Perhaps Paul Nicholls is saving the best for last with Kauto Star.
This week it emerged that Kauto Star’s owner, Clive Smith, would be keen for his star horse to run in a handicap which might finally answer the question of just how good the horse really is.
When Kauto Star won the King George VI Chase at Kempton Park last December by a thumping 36 lengths Phil Smith, the BHA’s official handicapper, raised him to a rating of 193 which was later lowered slightly to 190 but still made him the best chaser seen for over 25 years.
That brought out the inevitable comparisons with Arkle but, with official handicap ratings not kept back in the 1960s, the only serviceable benchmark was the private handicapper, Timeform, who rated Arkle at 212 and stable companion Flyingbolt 210, with every other chaser at least 19lbs their inferior led by Kauto Star.

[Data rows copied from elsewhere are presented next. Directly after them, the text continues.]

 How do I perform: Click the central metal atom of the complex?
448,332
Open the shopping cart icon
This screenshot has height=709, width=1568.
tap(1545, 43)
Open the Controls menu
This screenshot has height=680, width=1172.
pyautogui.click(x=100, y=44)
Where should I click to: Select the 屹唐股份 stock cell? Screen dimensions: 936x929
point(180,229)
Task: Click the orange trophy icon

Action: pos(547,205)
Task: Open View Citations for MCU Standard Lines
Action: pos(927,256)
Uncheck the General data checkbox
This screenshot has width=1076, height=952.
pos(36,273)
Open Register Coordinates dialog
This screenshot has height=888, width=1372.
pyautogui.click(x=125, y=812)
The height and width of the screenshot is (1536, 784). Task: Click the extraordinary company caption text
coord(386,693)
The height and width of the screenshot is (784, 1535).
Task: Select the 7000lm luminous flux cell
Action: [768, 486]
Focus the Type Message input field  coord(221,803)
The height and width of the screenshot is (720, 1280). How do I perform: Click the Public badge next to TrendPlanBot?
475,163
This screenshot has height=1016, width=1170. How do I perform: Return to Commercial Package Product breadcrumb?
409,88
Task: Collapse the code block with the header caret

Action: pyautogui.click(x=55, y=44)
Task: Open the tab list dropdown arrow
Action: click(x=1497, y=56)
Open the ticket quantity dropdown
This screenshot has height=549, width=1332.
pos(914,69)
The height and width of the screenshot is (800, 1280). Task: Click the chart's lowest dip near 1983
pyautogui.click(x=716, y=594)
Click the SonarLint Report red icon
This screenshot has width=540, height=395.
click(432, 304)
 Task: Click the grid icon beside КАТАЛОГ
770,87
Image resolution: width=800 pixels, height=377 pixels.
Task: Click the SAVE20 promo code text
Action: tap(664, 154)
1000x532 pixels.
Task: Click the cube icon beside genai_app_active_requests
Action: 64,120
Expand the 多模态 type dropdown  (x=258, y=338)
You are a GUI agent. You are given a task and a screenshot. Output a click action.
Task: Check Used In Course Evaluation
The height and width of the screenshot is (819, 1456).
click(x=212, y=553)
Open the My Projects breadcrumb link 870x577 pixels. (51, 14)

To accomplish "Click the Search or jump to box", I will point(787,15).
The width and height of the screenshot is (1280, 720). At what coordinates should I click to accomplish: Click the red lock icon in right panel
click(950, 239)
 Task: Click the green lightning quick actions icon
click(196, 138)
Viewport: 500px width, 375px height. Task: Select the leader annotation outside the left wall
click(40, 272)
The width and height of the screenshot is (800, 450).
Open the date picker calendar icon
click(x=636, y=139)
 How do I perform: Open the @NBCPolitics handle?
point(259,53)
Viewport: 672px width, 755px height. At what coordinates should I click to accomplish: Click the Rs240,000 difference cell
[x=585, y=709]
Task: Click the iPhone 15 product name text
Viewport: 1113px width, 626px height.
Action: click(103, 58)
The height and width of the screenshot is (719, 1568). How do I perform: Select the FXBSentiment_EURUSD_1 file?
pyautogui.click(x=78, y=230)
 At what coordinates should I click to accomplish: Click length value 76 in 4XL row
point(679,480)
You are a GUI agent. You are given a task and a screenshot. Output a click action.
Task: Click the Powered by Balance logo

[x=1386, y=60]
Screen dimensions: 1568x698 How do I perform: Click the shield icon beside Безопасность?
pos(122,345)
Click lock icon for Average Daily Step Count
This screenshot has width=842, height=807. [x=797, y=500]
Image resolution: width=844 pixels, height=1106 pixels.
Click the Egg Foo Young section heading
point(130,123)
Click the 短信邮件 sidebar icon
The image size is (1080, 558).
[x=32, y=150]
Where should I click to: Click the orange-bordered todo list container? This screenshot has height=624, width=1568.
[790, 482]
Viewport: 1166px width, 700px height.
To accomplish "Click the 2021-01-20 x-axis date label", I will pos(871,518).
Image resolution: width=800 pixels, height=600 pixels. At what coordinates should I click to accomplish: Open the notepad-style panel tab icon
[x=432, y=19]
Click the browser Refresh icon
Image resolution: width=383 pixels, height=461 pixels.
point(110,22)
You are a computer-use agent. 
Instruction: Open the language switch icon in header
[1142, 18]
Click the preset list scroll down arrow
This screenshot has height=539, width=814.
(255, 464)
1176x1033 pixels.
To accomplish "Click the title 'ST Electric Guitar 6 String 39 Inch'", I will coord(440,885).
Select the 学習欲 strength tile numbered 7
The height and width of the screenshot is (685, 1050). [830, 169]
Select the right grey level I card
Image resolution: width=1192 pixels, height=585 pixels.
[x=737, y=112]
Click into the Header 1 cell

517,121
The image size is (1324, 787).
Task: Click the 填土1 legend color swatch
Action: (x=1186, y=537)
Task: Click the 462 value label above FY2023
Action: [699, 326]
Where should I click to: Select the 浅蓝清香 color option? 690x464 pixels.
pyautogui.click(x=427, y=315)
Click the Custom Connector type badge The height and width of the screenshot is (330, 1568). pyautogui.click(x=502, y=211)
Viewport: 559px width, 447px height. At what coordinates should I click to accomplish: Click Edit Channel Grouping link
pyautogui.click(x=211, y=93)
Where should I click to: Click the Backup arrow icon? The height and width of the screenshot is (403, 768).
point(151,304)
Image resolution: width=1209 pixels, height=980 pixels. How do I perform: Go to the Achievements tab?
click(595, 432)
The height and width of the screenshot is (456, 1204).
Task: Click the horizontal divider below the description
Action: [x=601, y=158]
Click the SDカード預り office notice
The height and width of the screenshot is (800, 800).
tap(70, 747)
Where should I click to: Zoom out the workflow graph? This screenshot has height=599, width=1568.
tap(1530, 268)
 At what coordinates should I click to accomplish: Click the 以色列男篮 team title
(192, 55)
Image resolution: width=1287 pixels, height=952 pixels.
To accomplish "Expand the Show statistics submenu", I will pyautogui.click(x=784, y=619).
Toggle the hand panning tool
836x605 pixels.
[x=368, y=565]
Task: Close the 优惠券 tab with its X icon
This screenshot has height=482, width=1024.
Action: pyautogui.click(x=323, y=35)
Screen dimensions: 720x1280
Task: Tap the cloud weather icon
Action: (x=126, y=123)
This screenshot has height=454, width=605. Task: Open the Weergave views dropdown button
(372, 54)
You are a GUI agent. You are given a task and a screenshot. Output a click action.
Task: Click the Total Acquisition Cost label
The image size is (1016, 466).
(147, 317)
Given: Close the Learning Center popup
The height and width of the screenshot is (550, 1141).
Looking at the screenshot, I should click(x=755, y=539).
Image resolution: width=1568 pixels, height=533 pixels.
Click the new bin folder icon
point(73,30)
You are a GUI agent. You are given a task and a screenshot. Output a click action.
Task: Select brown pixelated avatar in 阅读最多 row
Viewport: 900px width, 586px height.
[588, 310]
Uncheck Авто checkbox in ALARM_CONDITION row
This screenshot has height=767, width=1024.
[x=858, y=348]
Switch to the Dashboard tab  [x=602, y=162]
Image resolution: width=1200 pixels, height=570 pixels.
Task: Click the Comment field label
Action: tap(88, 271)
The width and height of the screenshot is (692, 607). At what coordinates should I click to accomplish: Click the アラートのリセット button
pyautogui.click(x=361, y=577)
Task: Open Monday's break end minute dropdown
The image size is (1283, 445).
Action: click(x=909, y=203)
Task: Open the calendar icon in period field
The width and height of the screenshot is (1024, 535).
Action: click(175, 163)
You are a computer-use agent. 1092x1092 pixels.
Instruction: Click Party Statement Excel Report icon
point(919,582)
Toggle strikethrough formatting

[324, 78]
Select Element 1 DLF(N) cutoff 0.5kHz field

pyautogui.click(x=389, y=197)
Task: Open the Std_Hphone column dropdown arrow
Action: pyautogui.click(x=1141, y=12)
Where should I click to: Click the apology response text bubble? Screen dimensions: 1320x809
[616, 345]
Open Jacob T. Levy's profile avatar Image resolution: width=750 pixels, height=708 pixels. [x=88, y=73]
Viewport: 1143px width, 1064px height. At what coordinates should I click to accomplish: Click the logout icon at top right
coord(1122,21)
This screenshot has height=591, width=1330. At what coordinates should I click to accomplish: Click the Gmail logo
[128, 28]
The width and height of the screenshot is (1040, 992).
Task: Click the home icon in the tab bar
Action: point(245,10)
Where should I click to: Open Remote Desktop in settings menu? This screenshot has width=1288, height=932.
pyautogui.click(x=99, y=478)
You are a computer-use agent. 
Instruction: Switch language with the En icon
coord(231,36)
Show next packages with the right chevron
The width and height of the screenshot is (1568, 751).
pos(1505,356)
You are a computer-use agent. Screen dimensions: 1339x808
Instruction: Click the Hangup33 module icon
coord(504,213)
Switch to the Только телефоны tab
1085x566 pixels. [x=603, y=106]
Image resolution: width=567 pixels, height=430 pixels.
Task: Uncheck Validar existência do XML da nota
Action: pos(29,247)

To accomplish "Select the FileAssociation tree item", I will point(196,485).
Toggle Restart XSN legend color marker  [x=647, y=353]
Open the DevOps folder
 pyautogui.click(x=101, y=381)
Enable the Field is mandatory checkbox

Smith has said that Kauto Star could be better than these figures but that theory could only really be put to the test if the horse was put to the test in a handicap. “I think the best way to get a fantastically high rating would be in a handicap,” Smith said at the end of last season. “I think that would be the methodology of achieving a hugely high figure. You’re giving 20lbs so you’re already 20lbs better than these horses before you beat them by 20 lengths. The average handicapper in Britain goes up 8lbs. So, if he was an average winner of the race in terms of the distances etc etc, you’d be looking at around the 198 mark.”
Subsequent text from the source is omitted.